Brief
Arrange the part of the records that opens with the line containing "Given: Select the Search magnifier tab" and closes with the line containing "Looking at the" as a Markdown table with the columns Number and Record line, one row per line and blank lines left out. Leave the pictures out of the answer.

begin Records to process

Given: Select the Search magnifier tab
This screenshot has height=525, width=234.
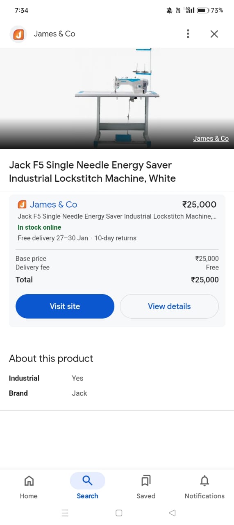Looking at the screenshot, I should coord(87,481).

end Records to process
begin Records to process

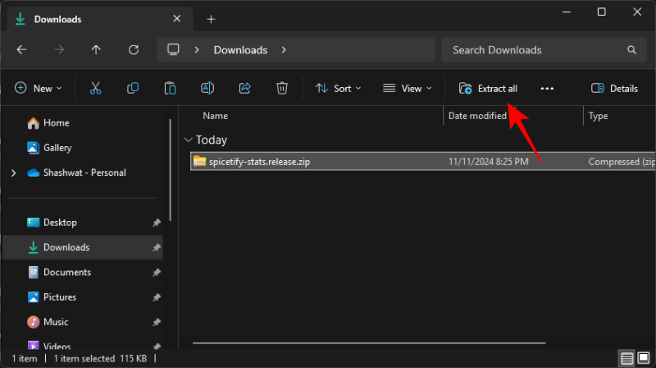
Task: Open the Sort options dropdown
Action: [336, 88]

end Records to process
begin Records to process

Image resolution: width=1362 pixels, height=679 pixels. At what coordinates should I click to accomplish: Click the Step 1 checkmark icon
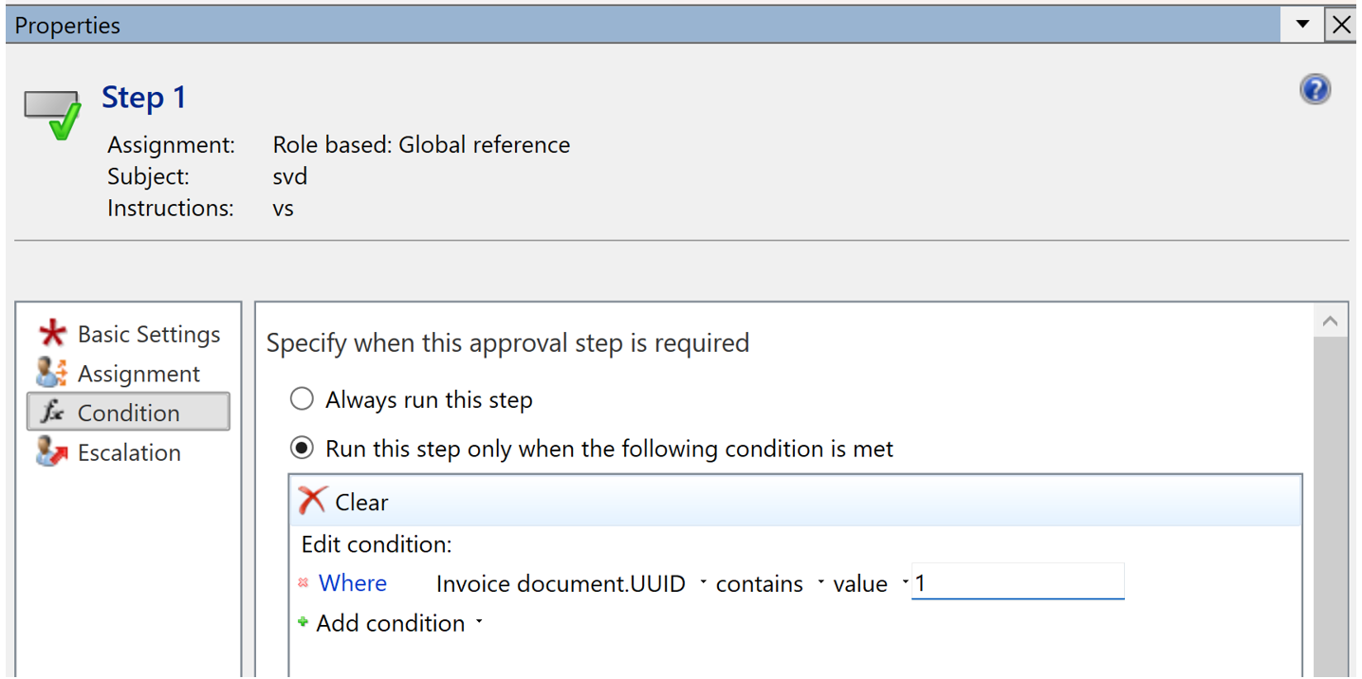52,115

end Records to process

Answer to this task
| Number | Record line |
|---|---|
| 1 | Given: Select the Search magnifier tab |
| 2 | This screenshot has height=525, width=234. |
| 3 | Looking at the screenshot, I should coord(87,481). |